I was disappointed. I’d really hoped to see Archie again. I didn’t even know his last name.

The older dancer approached the bar.

“I was transfixed by your dancing earlier,” I said. “I’ve never seen anything quite like it.” As I spoke, I still didn’t think I liked her style much, it was just different and so was she.

“How so?” she said.

“Your style is so…” I couldn’t quite bring myself to say beautiful. “Quite unusual and breathtaking.”

“My art is just an effort to express the truth of my being in gesture and movement. It has taken me long years to find even one absolute true movement.” She stared at me for a moment as if asking me to question my own moves.

I smiled. “I could just imagine my boss, Mr. Ziegfeld, hearing this. He insists our bodies must be still as we descend the staircase onstage with fifteen-or twenty-pound headdresses on our heads.” I laughed. “We have to smile and look alluring, as if it’s the easiest thing we’ve ever done, as if the four-foot-high crystal crown is nothing but whipped air.” Even after performing in two back-to-back shows that night, I was giddy when I described to her my typical night on the stage. But she wasn’t taken with it the way I was.

“You’re a Ziegfeld girl?” she asked, looking repulsed. “It sounds ghastly.”

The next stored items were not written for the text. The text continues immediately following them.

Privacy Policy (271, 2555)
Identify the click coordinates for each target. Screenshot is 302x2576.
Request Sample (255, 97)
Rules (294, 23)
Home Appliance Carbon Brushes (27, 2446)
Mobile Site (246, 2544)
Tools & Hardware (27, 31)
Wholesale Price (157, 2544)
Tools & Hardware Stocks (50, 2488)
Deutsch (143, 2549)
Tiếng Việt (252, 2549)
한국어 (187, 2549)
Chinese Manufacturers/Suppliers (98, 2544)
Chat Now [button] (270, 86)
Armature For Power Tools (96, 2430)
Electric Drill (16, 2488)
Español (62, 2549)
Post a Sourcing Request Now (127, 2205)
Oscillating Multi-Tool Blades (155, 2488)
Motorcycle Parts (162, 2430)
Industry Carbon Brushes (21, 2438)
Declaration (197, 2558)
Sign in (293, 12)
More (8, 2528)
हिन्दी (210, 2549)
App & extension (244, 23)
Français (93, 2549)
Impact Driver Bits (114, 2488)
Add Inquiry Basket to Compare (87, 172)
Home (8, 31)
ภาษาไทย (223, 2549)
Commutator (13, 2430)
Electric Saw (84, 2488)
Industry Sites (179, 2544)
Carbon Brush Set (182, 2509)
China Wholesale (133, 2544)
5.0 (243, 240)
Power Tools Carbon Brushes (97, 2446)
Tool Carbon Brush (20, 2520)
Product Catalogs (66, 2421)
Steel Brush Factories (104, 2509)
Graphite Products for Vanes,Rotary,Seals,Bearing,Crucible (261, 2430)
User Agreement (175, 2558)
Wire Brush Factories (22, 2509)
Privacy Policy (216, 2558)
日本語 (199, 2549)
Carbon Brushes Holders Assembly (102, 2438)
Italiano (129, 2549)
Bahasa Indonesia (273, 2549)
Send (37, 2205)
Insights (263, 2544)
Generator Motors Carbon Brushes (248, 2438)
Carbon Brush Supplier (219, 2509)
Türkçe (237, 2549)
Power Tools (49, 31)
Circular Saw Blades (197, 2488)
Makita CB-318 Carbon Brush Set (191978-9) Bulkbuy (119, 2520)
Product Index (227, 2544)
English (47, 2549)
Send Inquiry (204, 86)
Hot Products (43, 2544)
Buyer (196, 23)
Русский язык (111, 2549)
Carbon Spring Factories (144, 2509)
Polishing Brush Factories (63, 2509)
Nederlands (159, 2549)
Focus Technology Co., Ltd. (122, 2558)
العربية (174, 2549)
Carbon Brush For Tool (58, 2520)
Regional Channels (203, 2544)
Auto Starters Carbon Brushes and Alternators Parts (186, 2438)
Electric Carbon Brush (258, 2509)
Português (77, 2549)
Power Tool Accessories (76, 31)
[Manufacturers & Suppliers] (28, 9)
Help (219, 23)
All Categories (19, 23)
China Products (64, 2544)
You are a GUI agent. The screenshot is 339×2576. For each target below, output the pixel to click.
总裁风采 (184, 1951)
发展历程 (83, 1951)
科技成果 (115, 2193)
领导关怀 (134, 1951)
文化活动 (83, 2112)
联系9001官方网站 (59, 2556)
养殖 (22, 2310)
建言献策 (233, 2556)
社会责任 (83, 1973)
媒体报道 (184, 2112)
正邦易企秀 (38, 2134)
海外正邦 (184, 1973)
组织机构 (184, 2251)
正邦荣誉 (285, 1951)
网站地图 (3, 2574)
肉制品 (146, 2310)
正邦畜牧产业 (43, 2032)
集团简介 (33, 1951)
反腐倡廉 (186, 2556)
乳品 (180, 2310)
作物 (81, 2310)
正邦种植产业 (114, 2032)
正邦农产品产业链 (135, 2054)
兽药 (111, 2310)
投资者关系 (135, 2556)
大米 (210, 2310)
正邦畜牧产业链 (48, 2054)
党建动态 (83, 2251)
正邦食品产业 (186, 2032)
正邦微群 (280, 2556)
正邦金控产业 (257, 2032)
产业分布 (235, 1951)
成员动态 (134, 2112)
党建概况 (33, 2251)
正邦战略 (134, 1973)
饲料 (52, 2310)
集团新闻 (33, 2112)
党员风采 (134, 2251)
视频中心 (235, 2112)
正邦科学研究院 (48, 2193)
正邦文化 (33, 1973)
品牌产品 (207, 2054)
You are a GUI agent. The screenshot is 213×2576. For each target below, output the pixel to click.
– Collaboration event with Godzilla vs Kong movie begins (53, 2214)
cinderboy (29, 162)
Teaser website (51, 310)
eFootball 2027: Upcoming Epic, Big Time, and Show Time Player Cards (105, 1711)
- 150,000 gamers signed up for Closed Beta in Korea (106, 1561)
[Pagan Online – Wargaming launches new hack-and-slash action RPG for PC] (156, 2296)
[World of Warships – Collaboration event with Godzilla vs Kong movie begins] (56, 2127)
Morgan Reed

“Not at all, I love every minute.”

Later that evening, Emily persuaded me to sing a number from the show.

The pianist accompanied me while I sang one of Eddie Cantor’s songs, “You Don’t Need the Wine to Have a Wonderful Time (While They Still Make Those Wonderful Girls).” This one was always a big hit when people were boozing, and partygoing crowds really loved it. I was having fun, but my eyes kept darting to the door, wondering if Archie might make an appearance. He never did.

Determined to get home before the sun came up, I looked around for Emily to ask her to pass a message on to Archie, but she was nowhere to be found, so I slipped out the door, and James drove me back to the apartment.